Friday, March 7, 2008

Alarm clocks and old Levi's

Last week I woke-up with a shaggy haircut and unsightly, dirty fingernails from digging myself from under six-feet of dirt. I’m glad to be awake. I’ve maneuvered myself into the position where my direction is straight ahead. At work, I was gently nudged on the shoulder and told to go home. Not home meaning my apartment, which confines my portable air mattress, but Dallas. There’s a clone position awaiting me in Texas. Many have already asked about my feelings on this matter.

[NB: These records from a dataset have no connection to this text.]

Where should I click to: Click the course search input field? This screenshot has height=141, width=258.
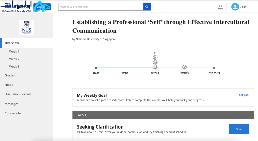(101, 7)
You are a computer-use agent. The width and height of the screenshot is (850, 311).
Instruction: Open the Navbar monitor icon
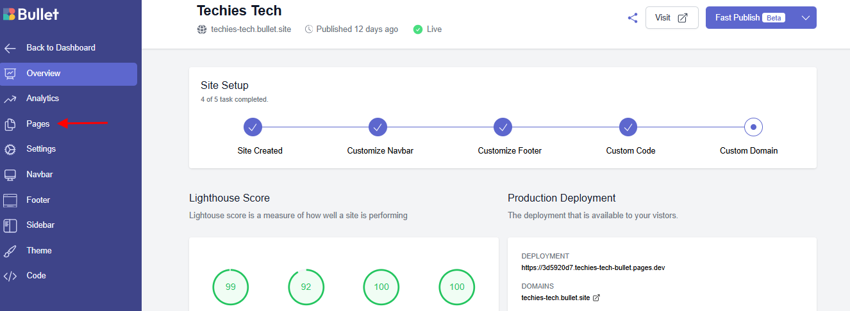[x=10, y=175]
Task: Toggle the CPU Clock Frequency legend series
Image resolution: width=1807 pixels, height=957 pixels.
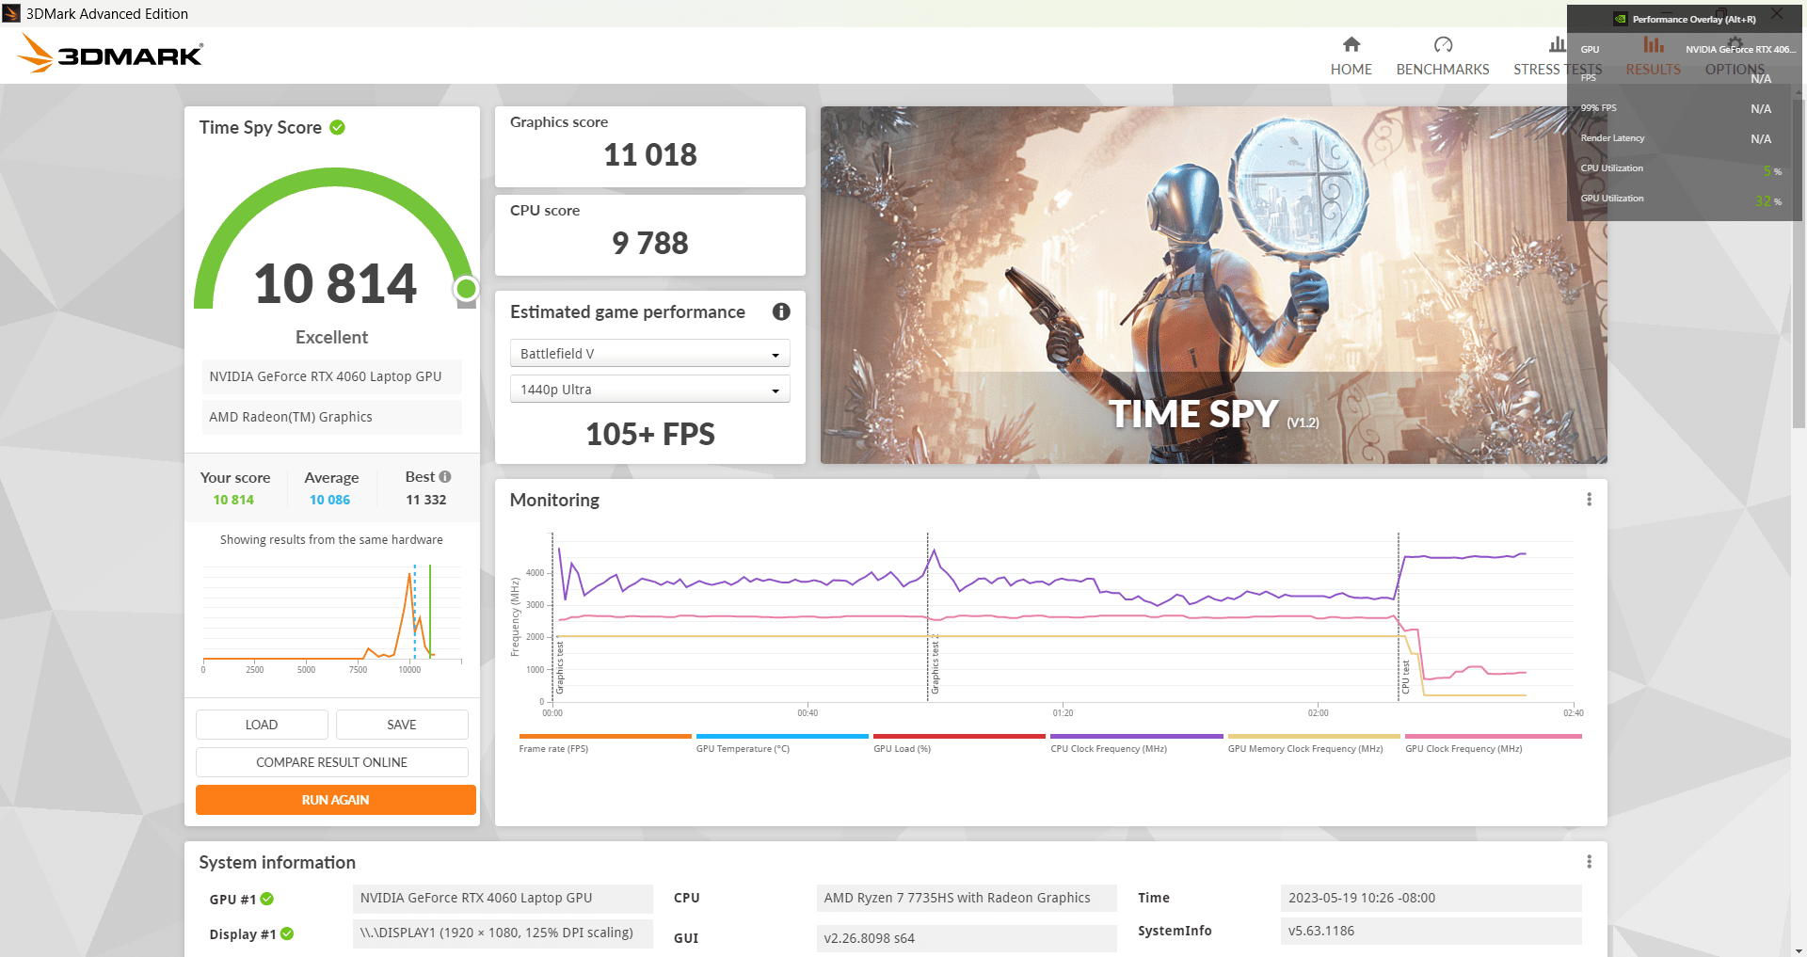Action: click(1108, 749)
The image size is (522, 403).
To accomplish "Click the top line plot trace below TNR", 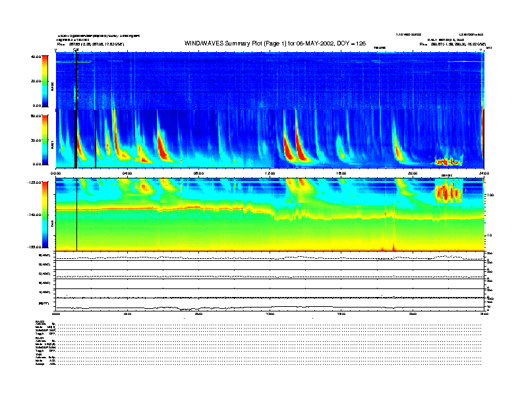I will point(264,257).
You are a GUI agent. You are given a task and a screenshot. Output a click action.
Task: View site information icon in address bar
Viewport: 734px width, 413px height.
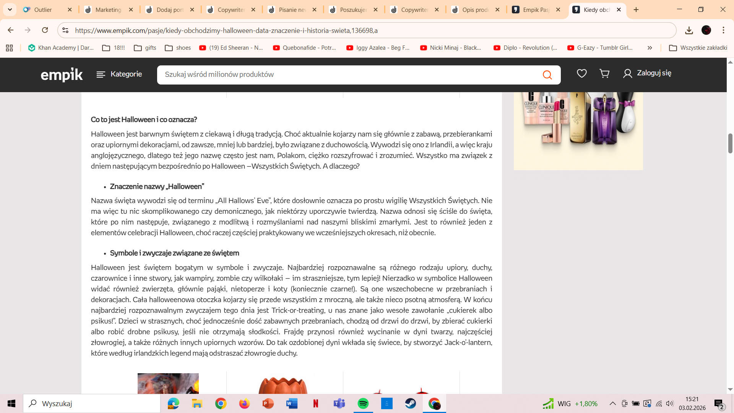tap(65, 30)
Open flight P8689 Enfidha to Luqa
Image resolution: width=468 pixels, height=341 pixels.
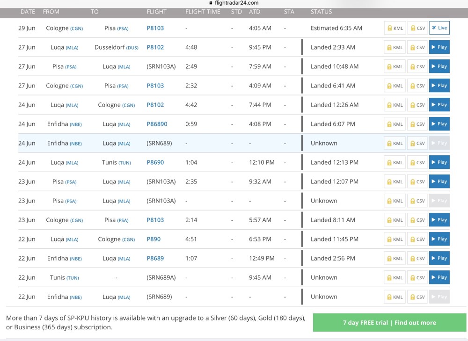(155, 258)
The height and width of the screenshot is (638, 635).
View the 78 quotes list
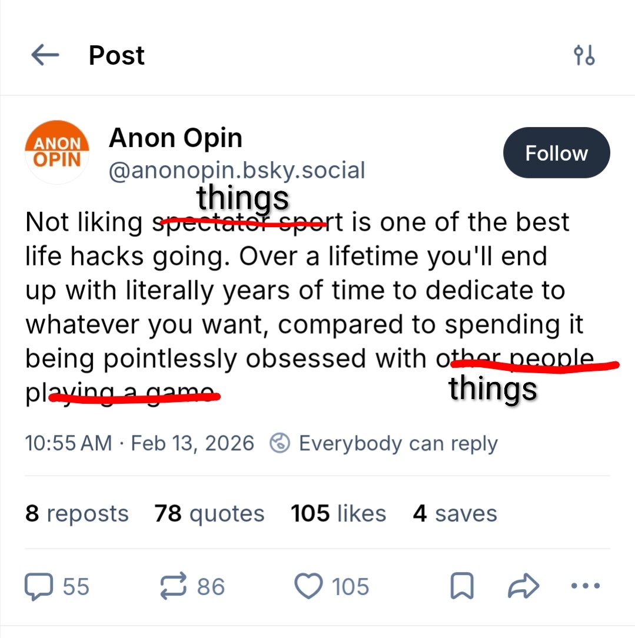point(210,513)
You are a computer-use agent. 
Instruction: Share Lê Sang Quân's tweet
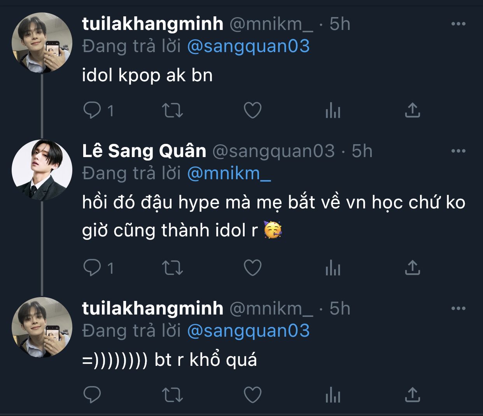(413, 267)
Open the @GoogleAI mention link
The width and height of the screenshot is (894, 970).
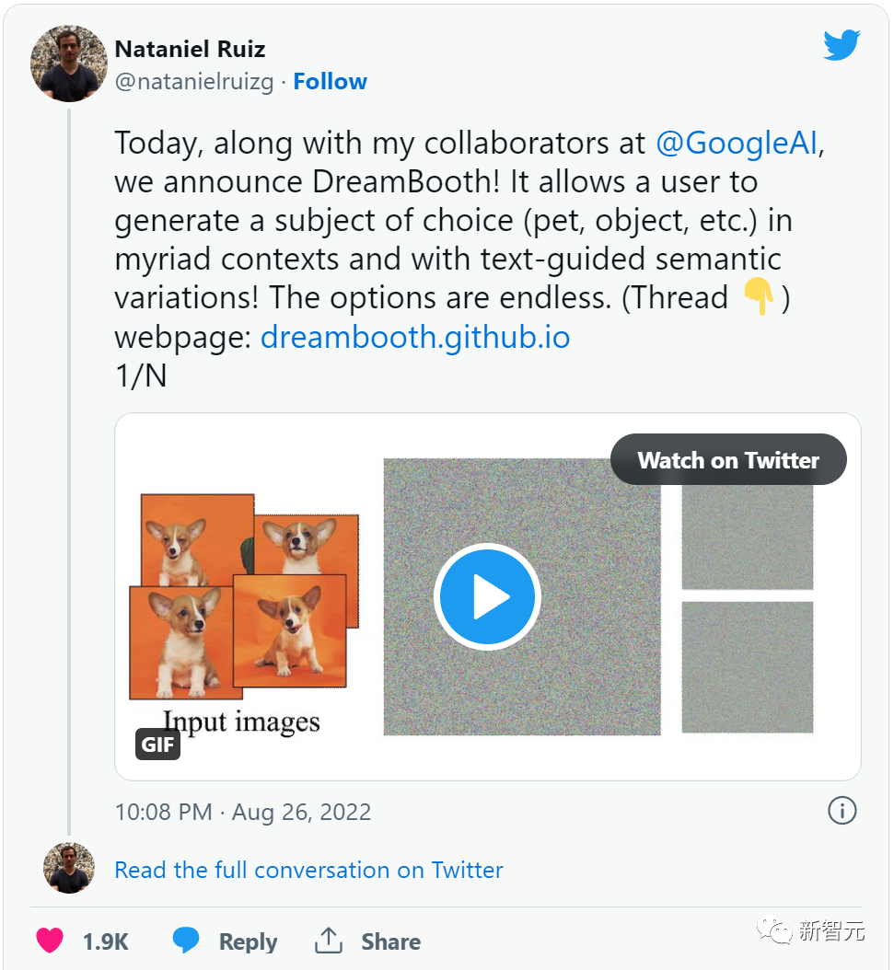tap(736, 144)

Texas is a wicked, bitch mistress who claws at my back, and screams she needs me when I walk out the door. But when I tell her I love her she tells me to fuck off and find someone else. She said I haven’t treated her as well as I have in the past and that perhaps I’m suited for another. Texas has a golden tongue but has a nasty habit of preaching Santorian from the mount. For vanity related reasons, I say I don’t believe in destiny until it slaps me in the face when I’m sleeping. Sometimes cold showers and shrieking alarm clocks just don’t do the trick. New places give me an edge in which I can use to carve out a new niche. In Texas, I’m flat-footed from the exhaustion of constantly being on my toes and I’m comfortable like an old, holey yet fitted pair of blue jeans in which everyone tells me to throw away for the sake of appearances.

I miss my friends and the hell-spawn beast we so affectionately refer to as Koko (aka, Meatball). It’ll be nice to see my faithful labrodar-esque friends in Texas. It’ll be nice to be home.